Avoiding Cartesian Explosion
A Cartesian explosion refers to a situation where a query unintentionally produces a disproportionately large number of records due to the way joins are handled, significantly impacting the performance and efficiency of the query.
Suppose we want to list all books along with their authors, but we mistakenly create a query that leads to a Cartesian explosion:
// Incorrect query leading to cartesian explosion
var query = from a in context.Authors
from b in context.Books
select new { a.Name, b.Title };
var results = query.ToList(); // This will produce a cartesian product
In this query, we're incorrectly combining every author with every book, regardless of whether the book was written by that author. Obviously this result set is just plain incorrect, but regardless the corrected version involves properly joining the Authors and Books tables based on the AuthorId:
// Correct query using a proper join
var query = from a in context.Authors
join b in context.Books on a.AuthorId equals b.AuthorId
select new { a.Name, b.Title };
var results = query.ToList(); // This produces the correct result
In this corrected query, each book is matched with its corresponding author using a proper join condition. This eliminates the Cartesian explosion, resulting in a more efficient query and accurate results.
The Impact
- Performance Degradation: The query becomes slower due to the large volume of data being processed.

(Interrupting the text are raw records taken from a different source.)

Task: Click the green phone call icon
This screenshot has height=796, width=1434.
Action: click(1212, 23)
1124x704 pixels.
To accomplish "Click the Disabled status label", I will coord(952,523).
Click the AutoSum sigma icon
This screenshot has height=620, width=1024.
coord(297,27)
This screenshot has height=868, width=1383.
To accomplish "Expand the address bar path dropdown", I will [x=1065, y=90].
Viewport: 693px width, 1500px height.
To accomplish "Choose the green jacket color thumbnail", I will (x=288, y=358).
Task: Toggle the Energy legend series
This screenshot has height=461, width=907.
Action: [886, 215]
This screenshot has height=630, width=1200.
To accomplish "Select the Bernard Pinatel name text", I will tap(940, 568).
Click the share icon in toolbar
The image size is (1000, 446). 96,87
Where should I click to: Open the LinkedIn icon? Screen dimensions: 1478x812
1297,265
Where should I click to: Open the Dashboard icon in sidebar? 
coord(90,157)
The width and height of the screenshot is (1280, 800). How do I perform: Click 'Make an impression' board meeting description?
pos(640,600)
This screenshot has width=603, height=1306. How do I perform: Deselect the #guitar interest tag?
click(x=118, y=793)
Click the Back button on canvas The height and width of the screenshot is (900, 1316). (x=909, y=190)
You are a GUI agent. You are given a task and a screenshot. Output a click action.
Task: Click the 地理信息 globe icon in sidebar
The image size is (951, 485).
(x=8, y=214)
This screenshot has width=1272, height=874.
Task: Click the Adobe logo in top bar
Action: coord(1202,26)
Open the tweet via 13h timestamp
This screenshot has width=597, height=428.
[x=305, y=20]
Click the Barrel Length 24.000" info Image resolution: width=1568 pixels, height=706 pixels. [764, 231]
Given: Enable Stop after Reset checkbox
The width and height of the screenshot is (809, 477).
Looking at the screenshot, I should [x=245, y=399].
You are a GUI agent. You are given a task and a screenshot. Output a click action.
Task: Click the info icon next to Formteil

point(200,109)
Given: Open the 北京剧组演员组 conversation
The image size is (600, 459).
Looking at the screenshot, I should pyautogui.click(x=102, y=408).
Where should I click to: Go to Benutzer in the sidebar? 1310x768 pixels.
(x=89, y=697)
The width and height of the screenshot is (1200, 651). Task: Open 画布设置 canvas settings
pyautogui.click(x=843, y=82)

- Resource Intensive: Such queries consume more memory and CPU resources, which can affect the overall performance of the database server.
- Inaccurate Results: The results are often bloated with duplicate or irrelevant data, making them practically useless.
Use AsSplitQuery()
In Entity Framework Core 5.0 and later, the AsSplitQuery() method is used to split queries that retrieve multiple related entities into separate SQL queries. This can sometimes improve performance, especially when dealing with complex queries or large datasets.
Using AsSplitQuery() is particularly useful in scenarios where a single query could result in an inefficient execution plan or a cartesian explosion. By default, EF Core tries to retrieve all related data in a single SQL query using joins. While this is efficient for small datasets, it can become a bottleneck for large datasets or complex queries.
Consider an example where you have Author and Book entities, and you want to retrieve authors with their books.
A typical query without using AsSplitQuery():
var authors = context.Authors
.Include(a => a.Books)
.ToList();
This query retrieves all authors and their books in a single SQL query.
Using AsSplitQuery() to optimize the above query:
var authors = context.Authors
.Include(a => a.Books)
.AsSplitQuery()
.ToList();
Explanation
-
Without
AsSplitQuery(): EF Core generates a single SQL query with joins, which could be less efficient if the Books collection is large. -
With
AsSplitQuery(): EF Core generates separate SQL queries: one for authors and one for books. This can be more efficient in cases of large datasets or complex relationships.
Benefits
- Performance: Can improve performance and execution plan efficiency for queries involving large related collections.
- Reduced Memory Overhead: Helps to avoid cartesian explosions that consume large amounts of memory.
- Flexibility: Offers an alternative to the default join-based query approach, allowing for optimization based on specific query and data characteristics.
Considerations
- More Database Round-Trips: While
AsSplitQuery()can improve efficiency, it results in more database round-trips. This should be considered, especially in environments where database latency is a concern. - Use Case Specific: Its benefits are more pronounced in certain scenarios, particularly with large datasets. It may not always be the best choice for every query.